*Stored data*
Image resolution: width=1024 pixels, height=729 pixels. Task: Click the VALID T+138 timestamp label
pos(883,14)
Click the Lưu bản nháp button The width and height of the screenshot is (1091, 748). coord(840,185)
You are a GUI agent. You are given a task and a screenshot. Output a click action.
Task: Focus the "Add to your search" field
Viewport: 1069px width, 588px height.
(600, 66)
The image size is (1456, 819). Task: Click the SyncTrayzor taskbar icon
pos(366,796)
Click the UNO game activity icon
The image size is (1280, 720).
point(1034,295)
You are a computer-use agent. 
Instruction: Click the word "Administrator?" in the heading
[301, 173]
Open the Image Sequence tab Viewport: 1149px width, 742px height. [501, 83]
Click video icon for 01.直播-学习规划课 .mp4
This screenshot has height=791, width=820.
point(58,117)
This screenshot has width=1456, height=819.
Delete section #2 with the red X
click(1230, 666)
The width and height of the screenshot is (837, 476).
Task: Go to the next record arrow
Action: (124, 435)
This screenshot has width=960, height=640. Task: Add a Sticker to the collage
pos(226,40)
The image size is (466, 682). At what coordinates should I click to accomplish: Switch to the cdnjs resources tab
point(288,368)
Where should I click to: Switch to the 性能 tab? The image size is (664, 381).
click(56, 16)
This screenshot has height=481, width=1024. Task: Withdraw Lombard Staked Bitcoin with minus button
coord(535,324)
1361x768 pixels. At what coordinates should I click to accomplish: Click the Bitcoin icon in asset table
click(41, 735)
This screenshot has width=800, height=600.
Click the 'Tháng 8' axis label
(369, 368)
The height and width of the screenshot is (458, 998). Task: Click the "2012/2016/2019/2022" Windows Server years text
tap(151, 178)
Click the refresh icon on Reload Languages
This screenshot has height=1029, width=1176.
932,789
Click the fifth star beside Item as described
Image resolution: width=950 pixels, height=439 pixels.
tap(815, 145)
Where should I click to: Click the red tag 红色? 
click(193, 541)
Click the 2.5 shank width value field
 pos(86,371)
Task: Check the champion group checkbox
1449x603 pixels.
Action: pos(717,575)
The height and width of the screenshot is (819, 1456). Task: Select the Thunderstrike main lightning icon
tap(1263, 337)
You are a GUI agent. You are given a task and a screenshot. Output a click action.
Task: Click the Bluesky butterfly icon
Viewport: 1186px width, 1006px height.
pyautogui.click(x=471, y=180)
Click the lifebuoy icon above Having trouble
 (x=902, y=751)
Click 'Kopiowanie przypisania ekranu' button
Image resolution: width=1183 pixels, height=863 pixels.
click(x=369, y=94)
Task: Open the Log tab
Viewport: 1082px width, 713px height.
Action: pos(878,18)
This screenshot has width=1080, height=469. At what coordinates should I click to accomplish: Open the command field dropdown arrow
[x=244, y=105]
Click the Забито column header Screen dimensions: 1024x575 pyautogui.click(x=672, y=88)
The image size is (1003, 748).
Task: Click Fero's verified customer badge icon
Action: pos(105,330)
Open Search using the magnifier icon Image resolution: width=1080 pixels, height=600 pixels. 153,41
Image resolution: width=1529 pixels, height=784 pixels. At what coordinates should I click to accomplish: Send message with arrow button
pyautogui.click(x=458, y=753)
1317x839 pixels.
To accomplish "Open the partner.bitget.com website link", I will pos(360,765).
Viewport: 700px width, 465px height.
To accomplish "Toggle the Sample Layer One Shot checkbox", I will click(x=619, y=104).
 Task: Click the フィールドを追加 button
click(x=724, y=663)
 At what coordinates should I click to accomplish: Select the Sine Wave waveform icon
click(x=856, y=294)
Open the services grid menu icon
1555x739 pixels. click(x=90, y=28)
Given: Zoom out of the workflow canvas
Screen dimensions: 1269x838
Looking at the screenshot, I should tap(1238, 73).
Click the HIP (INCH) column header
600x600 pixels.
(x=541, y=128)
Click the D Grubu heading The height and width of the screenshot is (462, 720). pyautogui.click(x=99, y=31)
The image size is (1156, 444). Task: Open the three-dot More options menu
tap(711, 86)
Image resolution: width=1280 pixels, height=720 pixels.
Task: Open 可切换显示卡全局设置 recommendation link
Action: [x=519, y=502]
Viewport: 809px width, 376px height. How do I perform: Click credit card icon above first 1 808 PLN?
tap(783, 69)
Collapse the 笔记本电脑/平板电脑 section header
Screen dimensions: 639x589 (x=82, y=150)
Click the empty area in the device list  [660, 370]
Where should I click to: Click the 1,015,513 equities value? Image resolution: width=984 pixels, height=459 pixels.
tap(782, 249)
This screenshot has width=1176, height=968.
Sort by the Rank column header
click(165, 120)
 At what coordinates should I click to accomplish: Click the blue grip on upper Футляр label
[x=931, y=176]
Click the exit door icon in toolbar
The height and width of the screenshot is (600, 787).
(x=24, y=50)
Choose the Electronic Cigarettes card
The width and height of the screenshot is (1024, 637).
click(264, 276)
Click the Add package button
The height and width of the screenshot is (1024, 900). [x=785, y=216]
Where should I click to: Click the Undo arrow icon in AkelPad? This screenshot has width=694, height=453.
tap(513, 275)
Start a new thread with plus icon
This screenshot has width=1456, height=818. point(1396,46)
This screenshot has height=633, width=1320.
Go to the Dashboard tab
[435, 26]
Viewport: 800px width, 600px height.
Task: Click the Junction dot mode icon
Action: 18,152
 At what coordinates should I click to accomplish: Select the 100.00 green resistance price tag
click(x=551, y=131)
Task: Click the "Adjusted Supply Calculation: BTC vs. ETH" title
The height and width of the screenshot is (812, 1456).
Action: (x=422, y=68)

*REQUIREMENT*
Output the lines of this listing as a JSON list of strings, one string per line, skipping blank lines.

*REPLY TO THE EXERCISE*
[
  "Image resolution: width=1024 pixels, height=729 pixels. Task: Click the VALID T+138 timestamp label",
  "pos(883,14)",
  "Click the Lưu bản nháp button The width and height of the screenshot is (1091, 748). coord(840,185)",
  "You are a GUI agent. You are given a task and a screenshot. Output a click action.",
  "Task: Focus the \"Add to your search\" field",
  "Viewport: 1069px width, 588px height.",
  "(600, 66)",
  "The image size is (1456, 819). Task: Click the SyncTrayzor taskbar icon",
  "pos(366,796)",
  "Click the UNO game activity icon",
  "The image size is (1280, 720).",
  "point(1034,295)",
  "You are a computer-use agent. ",
  "Instruction: Click the word \"Administrator?\" in the heading",
  "[301, 173]",
  "Open the Image Sequence tab Viewport: 1149px width, 742px height. [501, 83]",
  "Click video icon for 01.直播-学习规划课 .mp4",
  "This screenshot has height=791, width=820.",
  "point(58,117)",
  "This screenshot has width=1456, height=819.",
  "Delete section #2 with the red X",
  "click(1230, 666)",
  "The width and height of the screenshot is (837, 476).",
  "Task: Go to the next record arrow",
  "Action: (124, 435)",
  "This screenshot has width=960, height=640. Task: Add a Sticker to the collage",
  "pos(226,40)",
  "The image size is (466, 682). At what coordinates should I click to accomplish: Switch to the cdnjs resources tab",
  "point(288,368)",
  "Where should I click to: Switch to the 性能 tab? The image size is (664, 381).",
  "click(56, 16)",
  "This screenshot has height=481, width=1024. Task: Withdraw Lombard Staked Bitcoin with minus button",
  "coord(535,324)",
  "1361x768 pixels. At what coordinates should I click to accomplish: Click the Bitcoin icon in asset table",
  "click(41, 735)",
  "This screenshot has width=800, height=600.",
  "Click the 'Tháng 8' axis label",
  "(369, 368)",
  "The height and width of the screenshot is (458, 998). Task: Click the \"2012/2016/2019/2022\" Windows Server years text",
  "tap(151, 178)",
  "Click the refresh icon on Reload Languages",
  "This screenshot has height=1029, width=1176.",
  "932,789",
  "Click the fifth star beside Item as described",
  "Image resolution: width=950 pixels, height=439 pixels.",
  "tap(815, 145)",
  "Where should I click to: Click the red tag 红色? ",
  "click(193, 541)",
  "Click the 2.5 shank width value field",
  " pos(86,371)",
  "Task: Check the champion group checkbox",
  "1449x603 pixels.",
  "Action: pos(717,575)",
  "The height and width of the screenshot is (819, 1456). Task: Select the Thunderstrike main lightning icon",
  "tap(1263, 337)",
  "You are a GUI agent. You are given a task and a screenshot. Output a click action.",
  "Task: Click the Bluesky butterfly icon",
  "Viewport: 1186px width, 1006px height.",
  "pyautogui.click(x=471, y=180)",
  "Click the lifebuoy icon above Having trouble",
  " (x=902, y=751)",
  "Click 'Kopiowanie przypisania ekranu' button",
  "Image resolution: width=1183 pixels, height=863 pixels.",
  "click(x=369, y=94)",
  "Task: Open the Log tab",
  "Viewport: 1082px width, 713px height.",
  "Action: pos(878,18)",
  "This screenshot has width=1080, height=469. At what coordinates should I click to accomplish: Open the command field dropdown arrow",
  "[x=244, y=105]",
  "Click the Забито column header Screen dimensions: 1024x575 pyautogui.click(x=672, y=88)",
  "The image size is (1003, 748).",
  "Task: Click Fero's verified customer badge icon",
  "Action: pos(105,330)",
  "Open Search using the magnifier icon Image resolution: width=1080 pixels, height=600 pixels. 153,41",
  "Image resolution: width=1529 pixels, height=784 pixels. At what coordinates should I click to accomplish: Send message with arrow button",
  "pyautogui.click(x=458, y=753)",
  "1317x839 pixels.",
  "To accomplish \"Open the partner.bitget.com website link\", I will pos(360,765).",
  "Viewport: 700px width, 465px height.",
  "To accomplish \"Toggle the Sample Layer One Shot checkbox\", I will click(x=619, y=104).",
  " Task: Click the フィールドを追加 button",
  "click(x=724, y=663)",
  " At what coordinates should I click to accomplish: Select the Sine Wave waveform icon",
  "click(x=856, y=294)",
  "Open the services grid menu icon",
  "1555x739 pixels. click(x=90, y=28)",
  "Given: Zoom out of the workflow canvas",
  "Screen dimensions: 1269x838",
  "Looking at the screenshot, I should tap(1238, 73).",
  "Click the HIP (INCH) column header",
  "600x600 pixels.",
  "(x=541, y=128)",
  "Click the D Grubu heading The height and width of the screenshot is (462, 720). pyautogui.click(x=99, y=31)",
  "The image size is (1156, 444). Task: Open the three-dot More options menu",
  "tap(711, 86)",
  "Image resolution: width=1280 pixels, height=720 pixels.",
  "Task: Open 可切换显示卡全局设置 recommendation link",
  "Action: [x=519, y=502]",
  "Viewport: 809px width, 376px height. How do I perform: Click credit card icon above first 1 808 PLN?",
  "tap(783, 69)",
  "Collapse the 笔记本电脑/平板电脑 section header",
  "Screen dimensions: 639x589 (x=82, y=150)",
  "Click the empty area in the device list  [660, 370]",
  "Where should I click to: Click the 1,015,513 equities value? Image resolution: width=984 pixels, height=459 pixels.",
  "tap(782, 249)",
  "This screenshot has width=1176, height=968.",
  "Sort by the Rank column header",
  "click(165, 120)",
  " At what coordinates should I click to accomplish: Click the blue grip on upper Футляр label",
  "[x=931, y=176]",
  "Click the exit door icon in toolbar",
  "The height and width of the screenshot is (600, 787).",
  "(x=24, y=50)",
  "Choose the Electronic Cigarettes card",
  "The width and height of the screenshot is (1024, 637).",
  "click(264, 276)",
  "Click the Add package button",
  "The height and width of the screenshot is (1024, 900). [x=785, y=216]",
  "Where should I click to: Click the Undo arrow icon in AkelPad? This screenshot has width=694, height=453.",
  "tap(513, 275)",
  "Start a new thread with plus icon",
  "This screenshot has width=1456, height=818. point(1396,46)",
  "This screenshot has height=633, width=1320.",
  "Go to the Dashboard tab",
  "[435, 26]",
  "Viewport: 800px width, 600px height.",
  "Task: Click the Junction dot mode icon",
  "Action: 18,152",
  " At what coordinates should I click to accomplish: Select the 100.00 green resistance price tag",
  "click(x=551, y=131)",
  "Task: Click the \"Adjusted Supply Calculation: BTC vs. ETH\" title",
  "The height and width of the screenshot is (812, 1456).",
  "Action: (x=422, y=68)"
]